Currently I have this line of code which works and returns true:
conn.add('cn=' + uid + ',cn=Users,dc=example,dc=com', 'user', {'sAMAccountName': uid, 'userPrincipalName': uid,'givenName': fname, 'sn': sname, 'displayName': name, 'mail': uid + '@example.com'})
All this does is simply create an user with the parameters given - great.
I then wanted to assign the user I'm creating to a group, so I added the following to the attribute list (also tried with member instead of memberOf):
'memberOf': ['cn=My Group,cn=Users,dc=example,dc=com']
But this returns false and does not create a user at all.

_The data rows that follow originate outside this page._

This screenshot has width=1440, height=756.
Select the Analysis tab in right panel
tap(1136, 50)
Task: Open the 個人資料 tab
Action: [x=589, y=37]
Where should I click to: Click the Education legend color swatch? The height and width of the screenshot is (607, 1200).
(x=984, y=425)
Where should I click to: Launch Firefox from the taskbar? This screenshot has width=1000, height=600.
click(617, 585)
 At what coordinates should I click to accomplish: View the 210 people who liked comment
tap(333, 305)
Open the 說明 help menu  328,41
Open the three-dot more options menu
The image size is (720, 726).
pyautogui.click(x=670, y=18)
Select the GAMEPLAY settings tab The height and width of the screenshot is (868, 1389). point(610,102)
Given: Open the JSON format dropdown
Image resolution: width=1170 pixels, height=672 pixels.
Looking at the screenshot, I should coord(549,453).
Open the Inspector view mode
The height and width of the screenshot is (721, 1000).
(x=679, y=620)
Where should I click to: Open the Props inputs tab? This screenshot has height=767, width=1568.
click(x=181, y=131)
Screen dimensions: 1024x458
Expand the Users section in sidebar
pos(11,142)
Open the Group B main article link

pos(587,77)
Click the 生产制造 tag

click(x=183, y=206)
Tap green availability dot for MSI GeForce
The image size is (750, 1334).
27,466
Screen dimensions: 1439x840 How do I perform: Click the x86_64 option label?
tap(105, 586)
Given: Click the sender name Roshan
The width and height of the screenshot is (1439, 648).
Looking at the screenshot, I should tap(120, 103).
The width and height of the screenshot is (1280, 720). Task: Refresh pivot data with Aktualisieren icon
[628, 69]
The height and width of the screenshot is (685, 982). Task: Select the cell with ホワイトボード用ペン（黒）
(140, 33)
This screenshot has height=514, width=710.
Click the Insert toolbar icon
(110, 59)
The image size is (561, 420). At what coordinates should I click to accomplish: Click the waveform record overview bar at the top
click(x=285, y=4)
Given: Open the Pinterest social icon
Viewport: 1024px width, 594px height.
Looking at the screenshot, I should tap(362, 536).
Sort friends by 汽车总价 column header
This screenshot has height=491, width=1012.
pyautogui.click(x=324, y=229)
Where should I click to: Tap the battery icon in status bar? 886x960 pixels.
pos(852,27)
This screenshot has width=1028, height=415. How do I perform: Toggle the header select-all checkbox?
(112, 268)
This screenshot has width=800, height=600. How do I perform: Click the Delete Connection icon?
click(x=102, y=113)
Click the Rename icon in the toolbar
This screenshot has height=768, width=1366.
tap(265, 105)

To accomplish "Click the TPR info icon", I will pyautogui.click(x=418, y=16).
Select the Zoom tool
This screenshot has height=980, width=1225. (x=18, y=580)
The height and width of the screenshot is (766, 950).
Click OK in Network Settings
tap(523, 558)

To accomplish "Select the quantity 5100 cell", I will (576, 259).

I assumed I had done something wrong so removed memberOf, ran the first lot of code again to recreate the user. I used the Active Directory Users and Computers tool on my Windows Server to manually add the group to the user. I opened IDLE, setup my connection and ran this (output cut for brevity):
>>> conn.search('dc=example,dc=com', '(objectclass=person)', attributes=['memberOf'])
>>> conn.entries
[...
, DN: CN=username,CN=Users,DC=example,DC=com - STATUS: Read - READ TIME: <snip>
memberOf: CN=My Group,CN=Users,DC=example,DC=com
]
Which other than the caplitised CN and DC was exactly what I had. I tried capitalising mine but it wouldn't work then either. This really puzzled me as I thought I was doing everything right. I've been Googling around and scratching my head for the last hour or two.
tl;dr How do you assign and AD group to an AD user upon creation using Connection.add()